Australian scientists have successfully cleared a HIV-like infection from mice by boosting the function of cells vital to the immune response.
A team led by Dr. Marc Pellegrini from the Walter and Eliza Hall Institute showed that a cell signaling hormone called interleukin-7 (IL-7) reinvigorates the immune response to chronic viral infection, allowing the host to completely clear virus. Their findings were released in today's edition of the journal Cell.
Pellegrini, from the institute's infection and immunity division, said the finding could lead to a cure for chronic viral infections such as HIV, hepatitis B and C, and bacterial infections such as tuberculosis, which are significant economic and global health burdens.
Current approaches to curing chronic infections tend to focus on generating a long-lived immune response to a specific disease. Dr Pellegrini, working with colleagues Simon Preston and Jesse Toe, and collaborators Pamela Ohashi and Tak Mak from the Ontario Cancer Institute, argues that long-lived immune responses to chronic diseases are not always effective, and has instead concentrated on how the immune response can be manipulated to better fight infection.
"Viruses such as HIV and hepatitis B and C overwhelm the immune system, leading to establishment of chronic infections that are lifelong and incurable," Pellegrini says. "Despite tremendous efforts, long-lived immune responses for some of these viruses are ineffective, because the body is so overrun by virus that the immune system, in particular T cells, just give up trying to battle the infection. Some people have coined the phrase 'immune exhaustion' to explain the phenomenon. Our approach is to discover some of the mechanisms that cause this immune exhaustion, and manipulate host genes to see if we can boost the natural immune response in order to beat infection."
The team investigated the role of IL-7, a naturally-occurring immune hormone, in a mouse model of HIV infection.
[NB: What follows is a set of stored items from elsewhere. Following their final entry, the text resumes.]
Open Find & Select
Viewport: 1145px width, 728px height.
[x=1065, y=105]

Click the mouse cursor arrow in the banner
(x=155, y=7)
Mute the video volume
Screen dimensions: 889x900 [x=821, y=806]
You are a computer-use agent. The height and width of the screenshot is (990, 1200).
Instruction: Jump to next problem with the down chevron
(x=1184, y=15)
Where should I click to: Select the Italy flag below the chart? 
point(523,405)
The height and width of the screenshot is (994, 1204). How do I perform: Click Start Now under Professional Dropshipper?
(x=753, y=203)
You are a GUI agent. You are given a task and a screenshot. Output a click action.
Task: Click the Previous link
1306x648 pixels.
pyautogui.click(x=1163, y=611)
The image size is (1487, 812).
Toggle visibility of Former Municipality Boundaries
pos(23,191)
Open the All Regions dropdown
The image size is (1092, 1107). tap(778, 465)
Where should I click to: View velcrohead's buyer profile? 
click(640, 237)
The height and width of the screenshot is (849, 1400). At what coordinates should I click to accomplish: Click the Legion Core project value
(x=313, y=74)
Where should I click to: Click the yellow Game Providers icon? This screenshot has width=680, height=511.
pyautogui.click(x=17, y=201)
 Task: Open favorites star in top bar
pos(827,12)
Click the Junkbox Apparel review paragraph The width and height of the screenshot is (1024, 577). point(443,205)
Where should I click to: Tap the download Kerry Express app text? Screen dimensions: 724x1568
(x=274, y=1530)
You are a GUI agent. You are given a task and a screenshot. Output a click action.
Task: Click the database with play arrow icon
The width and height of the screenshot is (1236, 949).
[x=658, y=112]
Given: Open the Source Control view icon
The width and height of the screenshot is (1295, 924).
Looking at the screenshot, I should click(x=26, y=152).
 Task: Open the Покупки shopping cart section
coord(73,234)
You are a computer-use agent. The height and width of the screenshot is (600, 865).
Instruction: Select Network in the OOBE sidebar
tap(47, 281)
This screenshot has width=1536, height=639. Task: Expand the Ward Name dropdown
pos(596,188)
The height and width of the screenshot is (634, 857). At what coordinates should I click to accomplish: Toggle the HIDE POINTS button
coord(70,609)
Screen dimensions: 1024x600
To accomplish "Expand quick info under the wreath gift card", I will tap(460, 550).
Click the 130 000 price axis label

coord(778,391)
IL-7 is a cytokine (cell signalling hormone) that plays a critical role in immune system development and maintenance.
"We found that IL-7 boosted the immune response in a pretty profound fashion, such that animals were able to gradually clear the virus without too much collateral tissue damage," Pellegrini says.
Further investigations revealed that, at the molecular level, IL-7 switched off a gene called SOCS-3.
"In an overwhelming infection, SOCS-3 becomes highly activated and suppresses the immune response, probably as a natural precaution to prevent 'out-of-control' responses that cause collateral damage to body tissue," Pellegrini says. "In the case of these overwhelming infections, the immune system effectively slams on the brakes too early, and the infection persists."
Preston, who worked on the SOCS-3 studies, said that switching off the SOCS-3 gene boosted the immune system and helped the animals to completely eliminate the infection.
"The key for us was figuring out that turning off SOCS-3 only really worked when it was within T cells," Preston says. "It allowed the immune response to boost the number of virus-specific T cells and have an immune response good enough to eliminate the virus without initiating an immune response that was too large and would make the animal sick."
Pellegrini says the research had provided excellent ideas for new therapies that could target and boost host immune cells to fight disease, rather than targeting the disease itself. "The findings could help to develop drugs that target some of these host molecules, such as SOCS-3, and turn them off for very short, defined periods of time to reinvigorate the T cells, allowing them to regroup to fight infection."
This research was supported by the Australian National Health and Medical Research Council, the Canadian Institute for Health and the Cancer Research Institute.